Je lis actuellement "Nice Work", de David Lodge, l'un des auteurs dont les livres occupent régulièrement ma table de nuit et mon sac à dos. 

 

Sans raison apparente, Nice Work était l'un des rares romans de Lodge que je n'avais pas encore lu.

Il fait partie d'une trilogie (voire tétralogie, depuis la sortie de Thinks) dite "de Rummidge": Rummidge étant une version fictionnalisée de Birmingham, ville des Midlands fleuron de la révolution industrielle ayant subi de plein fouet la désindustrialisation de l'Angleterre, et où Lodge a travaillé jusqu'en 1987.

 

Plus généralement, l'oeuvre de Lodge fait partie de, et a contribué à populariser, la branche romanesque dite de l'"academic novel", catégorie typiquement anglo-saxonne (je serais bien en peine de donner un exemple de roman français en faisant partie - il n'y a d'ailleurs pas de page Wikipédia correspondante). 

Lodge a lui-même été universitaire pendant une bonne partie de sa vie avant de se consacrer pleinement à l'écriture et continue d'ailleurs à écrire aussi des essais de vulgarisation de théorie littéraire, fort intéressants pour le néophyte.

 

Comme d'autres professeurs ou personnes évoluant dans le milieu académique, j'apprécie de temps à autre des romans de ce style, que ce soit Moo (Jane Smiley), Straight Man (Richard Russo), l'oeuvre d'Alison Lurie ou celle de Lodge, donc.  

Il faut peut-être y voir une certaine tendance sectaire, et force est d'admettre que la majeure partie de mes relations est issue du milieu académique (je tolère la fréquentation d'ingénieurs, surtout s'ils ont un PhD, et j'avoue avec quelque honte être ami avec au moins un financier).

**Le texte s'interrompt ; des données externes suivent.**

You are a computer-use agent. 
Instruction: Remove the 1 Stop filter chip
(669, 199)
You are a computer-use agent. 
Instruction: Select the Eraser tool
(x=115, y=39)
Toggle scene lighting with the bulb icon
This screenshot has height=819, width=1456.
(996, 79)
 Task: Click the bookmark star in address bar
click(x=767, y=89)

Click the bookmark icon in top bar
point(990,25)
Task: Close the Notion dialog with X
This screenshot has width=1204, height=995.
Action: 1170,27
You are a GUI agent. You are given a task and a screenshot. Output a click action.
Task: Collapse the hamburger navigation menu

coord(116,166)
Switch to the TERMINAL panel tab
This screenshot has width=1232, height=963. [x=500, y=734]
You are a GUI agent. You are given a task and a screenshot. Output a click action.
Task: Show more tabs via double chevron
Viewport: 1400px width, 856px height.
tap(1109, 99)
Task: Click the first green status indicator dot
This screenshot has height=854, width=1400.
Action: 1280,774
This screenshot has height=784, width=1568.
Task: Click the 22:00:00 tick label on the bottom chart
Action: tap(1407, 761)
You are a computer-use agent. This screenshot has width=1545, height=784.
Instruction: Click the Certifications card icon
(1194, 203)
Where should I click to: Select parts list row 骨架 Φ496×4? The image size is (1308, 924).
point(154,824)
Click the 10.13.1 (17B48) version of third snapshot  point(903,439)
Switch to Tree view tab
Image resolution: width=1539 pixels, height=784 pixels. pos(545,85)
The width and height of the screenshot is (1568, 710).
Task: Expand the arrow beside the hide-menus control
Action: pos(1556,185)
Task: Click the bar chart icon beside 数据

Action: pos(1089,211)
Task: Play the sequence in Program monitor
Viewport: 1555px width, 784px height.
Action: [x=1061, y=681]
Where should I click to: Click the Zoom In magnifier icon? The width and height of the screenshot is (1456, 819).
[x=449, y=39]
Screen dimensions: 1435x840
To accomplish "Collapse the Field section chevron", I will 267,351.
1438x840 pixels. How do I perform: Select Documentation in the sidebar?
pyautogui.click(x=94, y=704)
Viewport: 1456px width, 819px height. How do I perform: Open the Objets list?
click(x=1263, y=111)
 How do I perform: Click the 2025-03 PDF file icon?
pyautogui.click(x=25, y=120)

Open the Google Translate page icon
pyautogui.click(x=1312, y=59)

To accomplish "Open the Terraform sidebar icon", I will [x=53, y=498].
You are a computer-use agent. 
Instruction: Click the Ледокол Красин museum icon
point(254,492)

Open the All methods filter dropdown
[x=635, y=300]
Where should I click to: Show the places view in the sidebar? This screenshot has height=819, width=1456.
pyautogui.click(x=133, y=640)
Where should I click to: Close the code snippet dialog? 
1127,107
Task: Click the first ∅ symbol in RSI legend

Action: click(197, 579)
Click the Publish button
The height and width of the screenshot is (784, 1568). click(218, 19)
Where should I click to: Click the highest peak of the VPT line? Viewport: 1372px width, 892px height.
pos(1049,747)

Récemment, j'ai d'ailleurs lu Solar, de McEwan, un "academic novel" à sa sauce (qui vire au thriller, avec des personnages pas très sympathiques embarqués dans des histoires qui les dépassent complètement), qui n'a semble-t-il plu qu'à moi...

Plus sérieusement, un peu comme Big Bang Theory, la description romancée et distanciée du petit monde de la science a le potentiel pour plaire à beaucoup de monde, mais il faut reconnaître que certains sous-entendus, certaines subtilités, résonnent évidemment plus particulièrement pour ceux qui y baignent (rien de grave: si je lis le Bûcher des Vanités, je suppose que certaines choses vont m'échapper aussi, sans que cela ne m'empêche forcément d'apprécier le livre).

 

Bref.

 

L'action de Nice Work se passe en 1986, donc au plus fort des années Thatcher.

 

Rummidge est un Birmingham de fiction, mais comme dans la réalité, les usines (manufacturing, automobile...) ferment à qui mieux mieux, le taux de chômage explose, la délinquance et le vandalisme aussi, et l'immigration est ghettoïsée et stigmatisée.

Ca ne vous rappelle rien?

 

Les Universités font face à des coupes budgétaires et réorganisations sans précédent, les recrutements sont gelés. Une certaine frange du public méprise les universitaires et se plaint de leur inutilité, de leur "non-production de richesses".

Ca ne vous rappelle rien?

 

Certains personnages du livre qui considèrent que vie réussie rime avec beaucoup d'argent et/ou beaucoup de signes extérieurs de richesse, ça ne vous rappelle rien?

 

Il y a aussi des passages qui, sans être actuels, permettent d'éclairer des problèmes qui le sont (la décision de déplacer les forces vives de l'économie du secondaire vers le tertiaire, ou la dérégulation financière, par exemple).  

 

 

Quelques extraits, pour être plus précis:

 

-  "Teachers are just seating around in their warm staff rooms, chewing the fat. It's about time they started to act as professionals".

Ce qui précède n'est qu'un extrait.